In the hospital they usually do discharges early in the day, but it was now early evening.  The nurses were preparing the night team for the next shift, and I was preparing myself to spend the night without my favorite pillow, blanket, and Tempurpedic mattress (honestly, it's the best!).  Christopher was preparing too...to go home!  If they were planning on keeping him, he wasn't having any of it.  As each hour passed his patience was growing thin, and so were my attempts to encourage him to remain in his hospital bed.  Left up to his own devices, he was ready to walk out of that hospital regardless of whether his doctor thought it was a good idea or not.  I reminded him of how far he had come, and that it just wasn't worth risking the possibility of complications if he left too soon.  He reminded me that he just wanted to go home, and he constantly reminded the nurses that he still hadn't heard back from the doctor yet.

Wait, wait, and wait some more.  That's the name of the game when you are in the hospital.  Nothing is quick.  Nothing happens at lightening speed unless it's an emergency.  Time seems to operate in a completely different dimension.  It's more deliberate and often painfully slow.  The days are long, but the nights are even longer.  The really odd thing is that you are often short on a lot of other things...patience, peace, a good meal, a comfortable place to sleep... but the one thing you have in abundance is TIME.

The time for Christopher had come.  I could tell just by the look on the nurse's face when she came in the room.  Her "I hope he doesn't ask me again because the doctor hasn't called me back yet" face was now her "Hey, I have great news!" face.  It was official.  The doctor had called.  She was happy with Christopher's progress, and she was discharging him from the hospital.

Happy dance!!!
Relief mixed with sheer joy was the look on Christopher's face.  I'm sure that he would have done the happy dance if his IV line had been just a little bit longer, and if his incisions had been in the mood to do the two-step around his hospital bed.  Instead, he started peeling back the tape around his IV site.  It was a good thing that his nurse had cat-like reflexes.  She pounced on the IV machine, stopped the flow of liquid hydration, and assisted Christopher with his "do-it-yourself" IV removal project. 

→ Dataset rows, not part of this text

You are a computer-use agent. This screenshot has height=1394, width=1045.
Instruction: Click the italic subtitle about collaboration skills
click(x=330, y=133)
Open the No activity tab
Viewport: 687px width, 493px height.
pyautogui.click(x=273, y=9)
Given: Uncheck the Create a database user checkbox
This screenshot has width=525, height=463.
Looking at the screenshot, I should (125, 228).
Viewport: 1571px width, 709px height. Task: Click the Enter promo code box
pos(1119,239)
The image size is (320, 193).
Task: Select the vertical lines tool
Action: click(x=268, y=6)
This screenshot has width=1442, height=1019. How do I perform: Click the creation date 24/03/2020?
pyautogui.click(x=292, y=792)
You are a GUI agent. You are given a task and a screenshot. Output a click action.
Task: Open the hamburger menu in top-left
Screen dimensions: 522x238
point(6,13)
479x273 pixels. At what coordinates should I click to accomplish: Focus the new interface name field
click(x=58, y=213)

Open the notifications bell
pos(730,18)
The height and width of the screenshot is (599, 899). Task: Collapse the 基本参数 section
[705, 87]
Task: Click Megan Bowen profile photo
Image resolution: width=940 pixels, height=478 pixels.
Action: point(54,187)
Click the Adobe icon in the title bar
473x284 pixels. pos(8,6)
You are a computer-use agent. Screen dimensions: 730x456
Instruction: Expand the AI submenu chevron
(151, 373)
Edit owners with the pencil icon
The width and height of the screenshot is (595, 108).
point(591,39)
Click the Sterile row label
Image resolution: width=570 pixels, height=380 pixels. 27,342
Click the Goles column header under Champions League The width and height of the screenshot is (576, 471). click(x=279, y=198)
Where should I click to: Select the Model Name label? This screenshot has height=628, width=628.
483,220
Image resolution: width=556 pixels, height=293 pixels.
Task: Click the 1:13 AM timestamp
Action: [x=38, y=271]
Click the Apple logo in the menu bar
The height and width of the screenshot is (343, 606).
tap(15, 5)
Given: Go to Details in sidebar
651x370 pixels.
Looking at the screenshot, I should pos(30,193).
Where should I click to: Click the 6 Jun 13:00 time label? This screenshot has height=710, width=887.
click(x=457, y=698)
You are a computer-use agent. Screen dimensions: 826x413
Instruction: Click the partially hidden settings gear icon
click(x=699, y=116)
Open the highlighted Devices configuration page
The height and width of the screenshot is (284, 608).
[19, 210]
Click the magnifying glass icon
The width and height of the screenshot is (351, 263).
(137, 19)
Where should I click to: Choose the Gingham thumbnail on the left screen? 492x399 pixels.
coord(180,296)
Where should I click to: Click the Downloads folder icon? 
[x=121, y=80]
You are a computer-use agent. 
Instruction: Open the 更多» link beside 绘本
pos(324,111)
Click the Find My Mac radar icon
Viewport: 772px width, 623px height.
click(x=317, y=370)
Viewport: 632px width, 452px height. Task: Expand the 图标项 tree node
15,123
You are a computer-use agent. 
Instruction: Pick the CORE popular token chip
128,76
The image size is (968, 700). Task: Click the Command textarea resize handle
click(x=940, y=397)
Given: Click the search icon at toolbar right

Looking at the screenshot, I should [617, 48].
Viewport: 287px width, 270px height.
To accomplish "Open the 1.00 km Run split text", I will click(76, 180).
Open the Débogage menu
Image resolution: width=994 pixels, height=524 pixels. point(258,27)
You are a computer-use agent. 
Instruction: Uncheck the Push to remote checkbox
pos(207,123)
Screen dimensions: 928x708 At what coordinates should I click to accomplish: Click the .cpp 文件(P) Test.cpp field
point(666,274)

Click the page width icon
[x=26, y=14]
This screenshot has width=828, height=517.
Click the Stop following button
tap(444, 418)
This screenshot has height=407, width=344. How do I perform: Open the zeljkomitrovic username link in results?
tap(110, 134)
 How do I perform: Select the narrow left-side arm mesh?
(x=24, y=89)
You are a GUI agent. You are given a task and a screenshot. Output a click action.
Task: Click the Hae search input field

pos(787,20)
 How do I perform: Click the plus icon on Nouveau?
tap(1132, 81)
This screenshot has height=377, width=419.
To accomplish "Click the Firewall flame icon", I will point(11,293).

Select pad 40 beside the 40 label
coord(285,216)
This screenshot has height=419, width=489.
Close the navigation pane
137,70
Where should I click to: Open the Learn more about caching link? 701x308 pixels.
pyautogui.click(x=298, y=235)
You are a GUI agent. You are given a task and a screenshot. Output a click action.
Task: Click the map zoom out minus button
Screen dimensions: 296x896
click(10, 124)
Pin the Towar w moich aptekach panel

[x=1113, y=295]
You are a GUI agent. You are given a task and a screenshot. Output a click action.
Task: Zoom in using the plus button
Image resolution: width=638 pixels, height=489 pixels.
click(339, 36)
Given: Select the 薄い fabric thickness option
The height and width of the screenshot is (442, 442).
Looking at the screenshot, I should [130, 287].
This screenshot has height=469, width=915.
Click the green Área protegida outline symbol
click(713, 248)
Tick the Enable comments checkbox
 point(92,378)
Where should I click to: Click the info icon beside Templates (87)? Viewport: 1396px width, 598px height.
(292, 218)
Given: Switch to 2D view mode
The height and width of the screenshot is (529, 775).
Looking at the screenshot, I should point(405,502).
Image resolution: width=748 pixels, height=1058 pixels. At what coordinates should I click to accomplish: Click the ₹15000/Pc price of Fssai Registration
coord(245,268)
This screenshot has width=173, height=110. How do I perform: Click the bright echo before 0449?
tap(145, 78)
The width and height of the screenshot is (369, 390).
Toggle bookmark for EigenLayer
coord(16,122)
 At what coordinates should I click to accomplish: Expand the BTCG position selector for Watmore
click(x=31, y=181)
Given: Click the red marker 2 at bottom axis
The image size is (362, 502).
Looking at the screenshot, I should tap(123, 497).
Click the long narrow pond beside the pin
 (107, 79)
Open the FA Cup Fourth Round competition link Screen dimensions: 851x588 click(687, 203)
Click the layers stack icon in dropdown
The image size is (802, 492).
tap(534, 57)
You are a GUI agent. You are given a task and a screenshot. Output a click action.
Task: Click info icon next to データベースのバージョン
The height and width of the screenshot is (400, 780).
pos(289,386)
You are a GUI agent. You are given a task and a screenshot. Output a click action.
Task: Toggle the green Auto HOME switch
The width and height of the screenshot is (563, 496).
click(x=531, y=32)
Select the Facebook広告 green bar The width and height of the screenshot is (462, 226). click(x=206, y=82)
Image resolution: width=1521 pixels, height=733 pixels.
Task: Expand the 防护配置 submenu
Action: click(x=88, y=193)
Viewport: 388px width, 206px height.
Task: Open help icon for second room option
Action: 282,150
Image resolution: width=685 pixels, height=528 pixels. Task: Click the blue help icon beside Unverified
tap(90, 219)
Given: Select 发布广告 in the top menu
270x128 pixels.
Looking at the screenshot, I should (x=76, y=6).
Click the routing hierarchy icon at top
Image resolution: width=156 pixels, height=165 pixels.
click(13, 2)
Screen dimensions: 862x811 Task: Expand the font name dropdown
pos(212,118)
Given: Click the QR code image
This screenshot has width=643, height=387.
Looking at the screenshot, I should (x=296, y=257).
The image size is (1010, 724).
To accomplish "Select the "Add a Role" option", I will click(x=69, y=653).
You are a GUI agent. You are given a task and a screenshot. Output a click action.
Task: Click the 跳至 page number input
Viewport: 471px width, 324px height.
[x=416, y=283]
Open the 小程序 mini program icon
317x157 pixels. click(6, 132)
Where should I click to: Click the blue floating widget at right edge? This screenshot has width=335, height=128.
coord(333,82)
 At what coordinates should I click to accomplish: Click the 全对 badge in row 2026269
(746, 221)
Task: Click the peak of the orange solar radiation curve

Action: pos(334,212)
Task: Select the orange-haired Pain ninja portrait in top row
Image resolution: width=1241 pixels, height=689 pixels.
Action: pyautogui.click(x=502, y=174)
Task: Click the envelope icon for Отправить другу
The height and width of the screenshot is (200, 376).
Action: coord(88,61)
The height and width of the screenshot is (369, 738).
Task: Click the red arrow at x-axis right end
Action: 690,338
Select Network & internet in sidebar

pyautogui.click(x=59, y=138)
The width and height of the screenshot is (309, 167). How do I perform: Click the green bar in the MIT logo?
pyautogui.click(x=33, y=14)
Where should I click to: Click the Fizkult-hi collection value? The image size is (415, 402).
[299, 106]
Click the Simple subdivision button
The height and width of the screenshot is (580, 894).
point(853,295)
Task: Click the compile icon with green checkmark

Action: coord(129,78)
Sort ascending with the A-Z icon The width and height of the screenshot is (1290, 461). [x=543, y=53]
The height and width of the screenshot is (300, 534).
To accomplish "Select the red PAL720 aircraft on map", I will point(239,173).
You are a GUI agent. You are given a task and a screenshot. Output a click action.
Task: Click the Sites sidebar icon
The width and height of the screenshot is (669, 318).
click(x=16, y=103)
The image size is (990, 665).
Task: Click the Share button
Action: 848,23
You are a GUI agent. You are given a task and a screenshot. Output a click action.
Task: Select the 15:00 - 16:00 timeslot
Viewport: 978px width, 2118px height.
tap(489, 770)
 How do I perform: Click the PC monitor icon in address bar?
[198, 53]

You might think that the only thing left to do was for Christopher to lose that chic, fashionable, green gown that he had been sporting the last couple of days, BUT...remember what I said about time...hospital time?  Nothing moves quickly when you are in the hospital including discharge.  You'd think they'd be anxious to unload another patient, but they have very specific procedures and protocols that have to be followed right down to the last detail.  There's instructions, prescriptions, and signatures that have to be checked and re-checked.  Calls have to be made and all the machines have to be removed.  It's a very long and paper-filled process that usually takes about an hour if you're lucky. 

Hospital procedure may be slow, but Christopher was moving at "warp speed."  It didn't take him anytime at all to put on his own clothes and gather up his stuff.  He sat on the couch anxiously waiting for the nurse to return with those priceless discharge papers that were his golden ticket to freedom...freedom from IV's, freedom from feeding tubes, freedom from chronic illness.

His patience was finally rewarded as we signed on the bottom line.  It was official...signed, sealed, and delivered.  God had blessed Christopher with an instant healing miracle, and now it was complete.  Everything was done.  There were no strings left to tie up.  The feeding tubes were out and all stitched up, and now 17 long years of chronic illness was finally over with just one stroke of the pen. 
Hospital chariot
Christopher made himself comfortable in the "hospital chariot" for his last ride.  I had to pinch myself.  This was a moment I thought would never come.  Was this really happening?  Was it really over? 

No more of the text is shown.